(Data pulled from a collection)
▼

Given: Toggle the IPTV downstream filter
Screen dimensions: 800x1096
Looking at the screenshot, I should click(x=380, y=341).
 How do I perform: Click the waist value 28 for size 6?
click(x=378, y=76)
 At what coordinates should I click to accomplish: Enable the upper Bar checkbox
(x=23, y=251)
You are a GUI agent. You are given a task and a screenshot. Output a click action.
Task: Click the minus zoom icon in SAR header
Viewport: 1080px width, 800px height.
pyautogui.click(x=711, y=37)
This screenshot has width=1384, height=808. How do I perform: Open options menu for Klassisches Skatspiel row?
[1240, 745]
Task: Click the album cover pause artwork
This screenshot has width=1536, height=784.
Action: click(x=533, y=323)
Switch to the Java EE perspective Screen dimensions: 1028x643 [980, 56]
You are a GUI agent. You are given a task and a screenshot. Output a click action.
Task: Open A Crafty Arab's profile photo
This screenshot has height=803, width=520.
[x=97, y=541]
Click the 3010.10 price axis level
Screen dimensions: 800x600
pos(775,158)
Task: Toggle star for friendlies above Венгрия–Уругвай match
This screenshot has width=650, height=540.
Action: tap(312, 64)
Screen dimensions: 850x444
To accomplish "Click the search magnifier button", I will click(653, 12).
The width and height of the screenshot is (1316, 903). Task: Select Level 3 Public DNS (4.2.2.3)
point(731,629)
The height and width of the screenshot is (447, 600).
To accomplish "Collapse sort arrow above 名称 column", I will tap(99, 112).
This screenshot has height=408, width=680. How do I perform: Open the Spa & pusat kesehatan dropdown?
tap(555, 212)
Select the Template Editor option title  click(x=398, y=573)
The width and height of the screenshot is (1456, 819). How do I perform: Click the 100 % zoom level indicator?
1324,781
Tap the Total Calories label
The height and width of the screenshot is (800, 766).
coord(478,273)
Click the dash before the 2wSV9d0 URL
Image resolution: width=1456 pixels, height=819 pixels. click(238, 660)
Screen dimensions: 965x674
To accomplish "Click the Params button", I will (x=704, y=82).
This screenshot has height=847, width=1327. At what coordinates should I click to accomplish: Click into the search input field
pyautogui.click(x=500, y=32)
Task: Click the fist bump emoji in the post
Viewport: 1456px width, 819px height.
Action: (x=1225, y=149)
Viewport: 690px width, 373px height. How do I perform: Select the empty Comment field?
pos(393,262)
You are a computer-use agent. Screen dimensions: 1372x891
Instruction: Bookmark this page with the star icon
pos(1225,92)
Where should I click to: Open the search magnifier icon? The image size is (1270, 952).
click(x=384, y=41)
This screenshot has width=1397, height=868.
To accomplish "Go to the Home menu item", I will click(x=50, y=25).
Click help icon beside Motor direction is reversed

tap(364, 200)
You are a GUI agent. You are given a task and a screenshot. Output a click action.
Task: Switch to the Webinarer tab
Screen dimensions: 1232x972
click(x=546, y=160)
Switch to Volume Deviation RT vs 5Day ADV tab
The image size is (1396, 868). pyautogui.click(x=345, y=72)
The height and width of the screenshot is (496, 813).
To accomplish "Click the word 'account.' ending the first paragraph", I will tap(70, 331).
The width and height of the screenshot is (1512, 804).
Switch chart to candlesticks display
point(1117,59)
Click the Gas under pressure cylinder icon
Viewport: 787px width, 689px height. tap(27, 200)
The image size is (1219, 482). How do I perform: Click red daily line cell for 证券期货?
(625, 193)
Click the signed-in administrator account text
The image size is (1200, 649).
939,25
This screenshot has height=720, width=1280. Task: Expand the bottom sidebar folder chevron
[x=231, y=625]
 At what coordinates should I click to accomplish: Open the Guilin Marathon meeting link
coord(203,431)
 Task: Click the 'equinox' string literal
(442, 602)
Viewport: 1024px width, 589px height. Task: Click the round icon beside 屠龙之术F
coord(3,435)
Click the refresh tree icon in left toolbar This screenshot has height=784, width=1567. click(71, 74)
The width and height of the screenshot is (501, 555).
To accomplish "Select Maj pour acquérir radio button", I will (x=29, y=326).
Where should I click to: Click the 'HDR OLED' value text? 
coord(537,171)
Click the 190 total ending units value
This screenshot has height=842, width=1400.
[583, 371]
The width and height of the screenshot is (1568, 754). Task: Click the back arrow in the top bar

▲

§ **Problem details**:
Rewrite the stretch from the line containing "You are a computer-use" through the line containing "will click(x=50, y=25).", requests included, multiplying every click coordinate in the answers by 2.3 and rounding to whole numbers, with halves rounded up.

§ **Solution to the problem**:
You are a computer-use agent. Screen dimensions: 1372x891
Instruction: Bookmark this page with the star icon
pos(2818,212)
Where should I click to: Open the search magnifier icon? The image size is (1270, 952).
click(x=883, y=94)
This screenshot has width=1397, height=868.
To accomplish "Go to the Home menu item", I will click(x=115, y=58).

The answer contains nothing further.